It’s been a while since I have decorated my last cake. So my hands became a bit shaky and not very precise.
I have decided to practise, which is why I made these cookies.. I think I should do that more often..
Let me know what you think…
For 24 cookies
Prep: 4 hrs- cooking : 8-10 min /batch
The cookie dough
- 400g of flour
- 200g of butter, in cubes, slightly soft
- 100g of sugar
- 2 egg yolks, lighly beaten
- 2 or 3 tbsp of cold milk (if needed)
- 1/2 tsp of salt
- 1/2 vanilla pod
- 1 lemon , zested
- 250g of fine icing sugar (you might use less)

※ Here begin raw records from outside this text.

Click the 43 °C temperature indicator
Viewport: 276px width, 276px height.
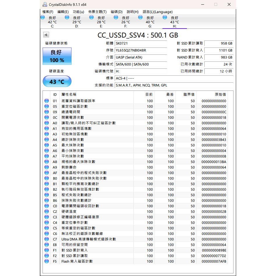click(x=57, y=81)
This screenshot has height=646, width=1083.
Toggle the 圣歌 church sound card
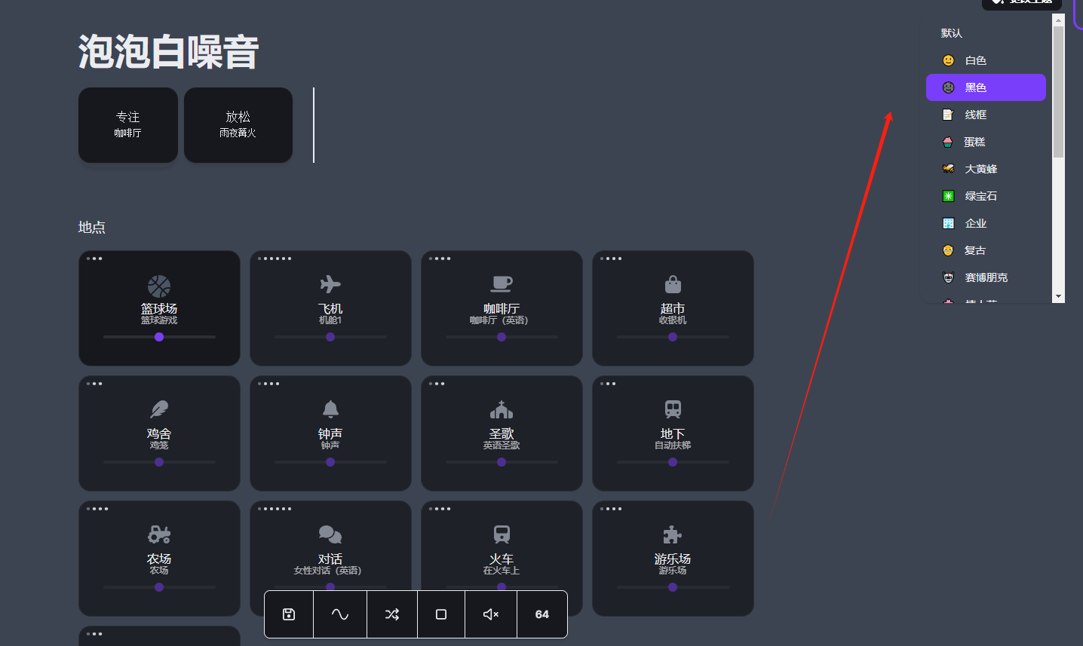[x=502, y=433]
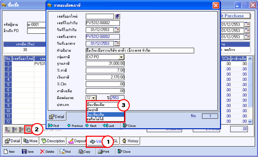Open calendar icon next to วันที่เอกสาร
258x157 pixels.
click(x=117, y=44)
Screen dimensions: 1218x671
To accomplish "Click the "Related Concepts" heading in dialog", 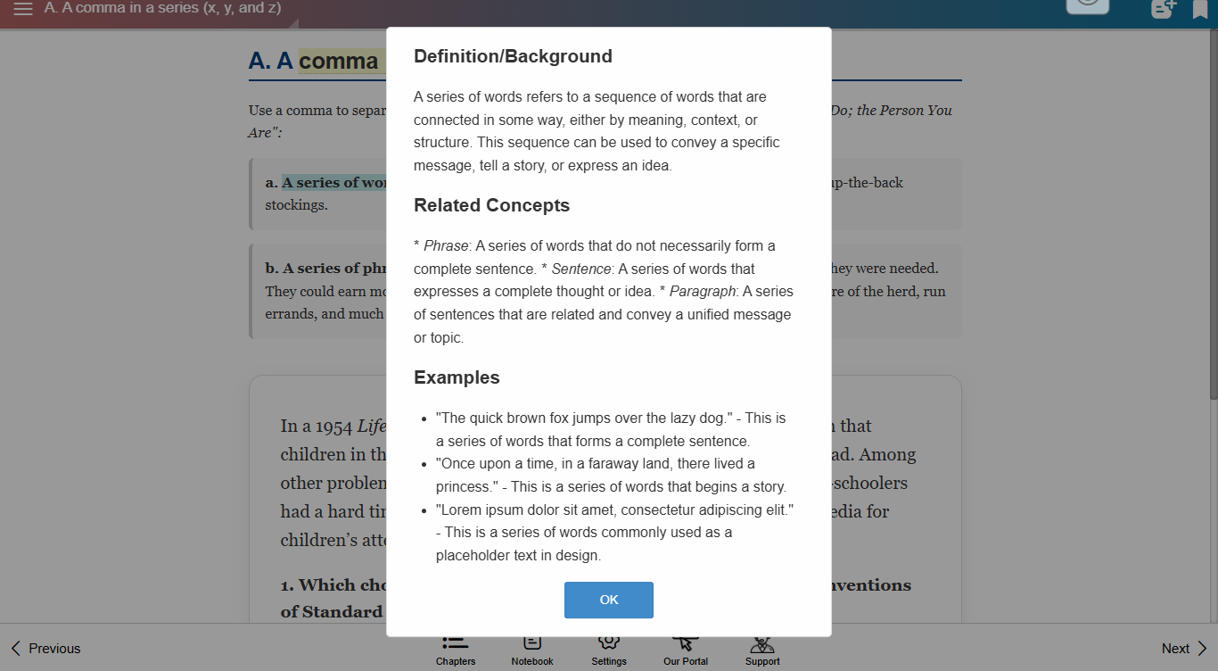I will tap(491, 205).
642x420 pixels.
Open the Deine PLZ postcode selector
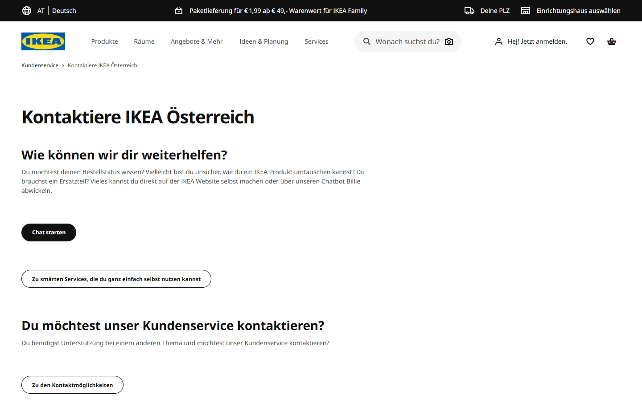coord(494,10)
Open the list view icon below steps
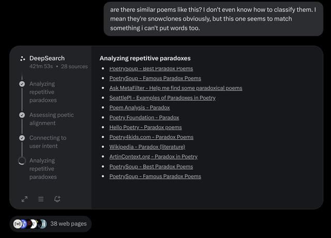This screenshot has height=238, width=331. click(41, 199)
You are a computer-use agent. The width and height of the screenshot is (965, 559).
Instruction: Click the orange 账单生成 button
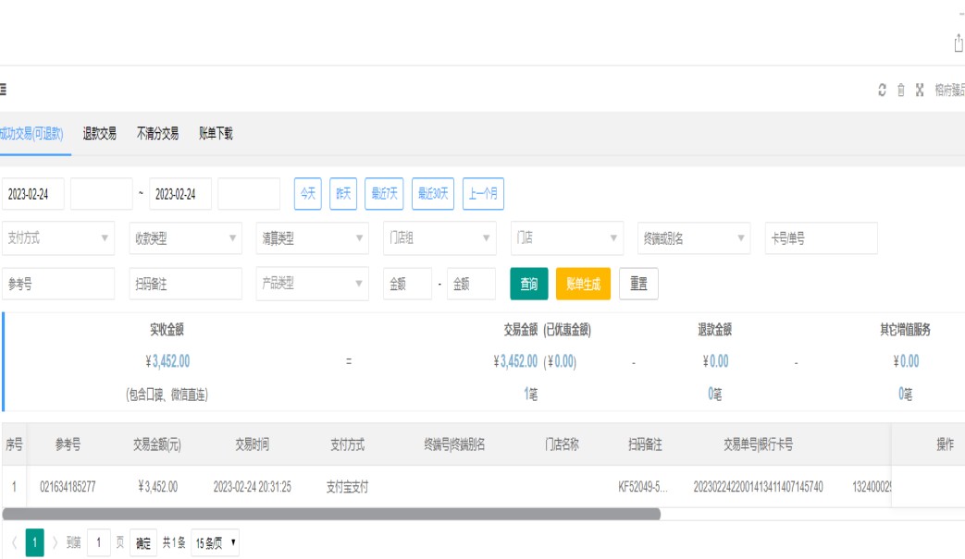click(x=583, y=285)
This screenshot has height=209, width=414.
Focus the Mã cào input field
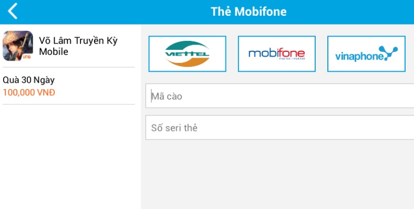point(280,96)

- 1 pasteurized egg white at room temperature (or meringue powder, follow direction in the packaging)
- 1 tsp of lemon juice
- Colouring, candies…
In a large bowl, cream together the butter and sugar until smooth (not too much either). Add the egg yolks and the zest. Mix.

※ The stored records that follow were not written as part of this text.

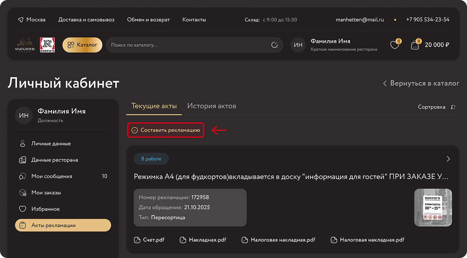Select Moscow city location
This screenshot has height=258, width=467.
(x=31, y=20)
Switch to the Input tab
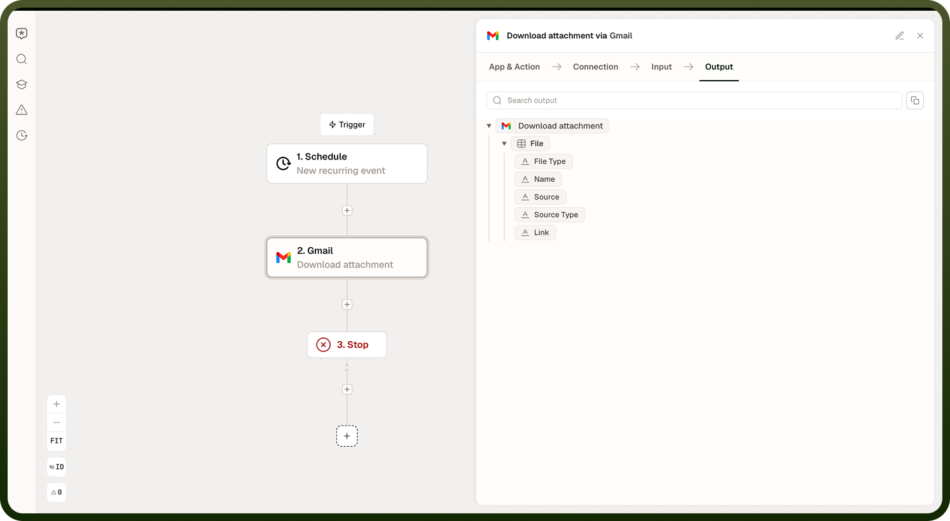Viewport: 950px width, 521px height. coord(661,67)
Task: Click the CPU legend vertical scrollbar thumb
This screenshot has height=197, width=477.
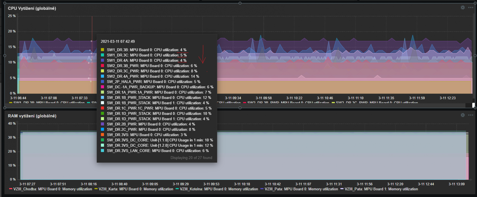Action: click(473, 105)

Gradually blend the sifted flour, mix with salf and vanilla seeds.Do not overworl the dough. Bring it together and flatten it. Cover it with cling film and place in the fridge for about 30 min.
Cover your working area with parchment paper, do the same for the baking sheets.
Roll the dough into 3 to 4 mm thick and use your favourite cookie cutters.
Put the cookies back in the fridge or the freezer for about 10 min, while you heat the over at 170 degrees C.
Keeping the cookies in the fridge will allow them to keep their shape once baked.
Bake 8 to 10 minutes in the preheated oven, until slightly golden from the edges. Let cool on cookie sheet a couple of minutes, then place on wire rack to cool before decorating.
The first thing you need to know is that the icing sugar should be handled with tools that should be prewashed in hot soapy water, because the icing sugar hates anything greasy. It wouldn’t set (dry) properly.
Lightly beat the white egg, add the juice.
Add the sifted icing sugar gradually, stir first and then continue beating for about 7 to 9 min until it comes together and loses its shine. For soft consistency, add a few teaspoons of water, until you reach the consistency you are looking for.
You may keep your royal icing in the fridge up to a week but you have to re-beat it again so the sugar and humidity blend again.
The royal icing dries and crumbles, so make sure you have a damp cloth not far from you, to be able to clean your fingers, the tips and your working area quite frequently…
Make sure these crumbs do not fall on your decorated cookies while they’re drying.
The drying process can take anything from 5 min to a couple of hours..Use a fan if you need to finish your cookies quickly for any reason.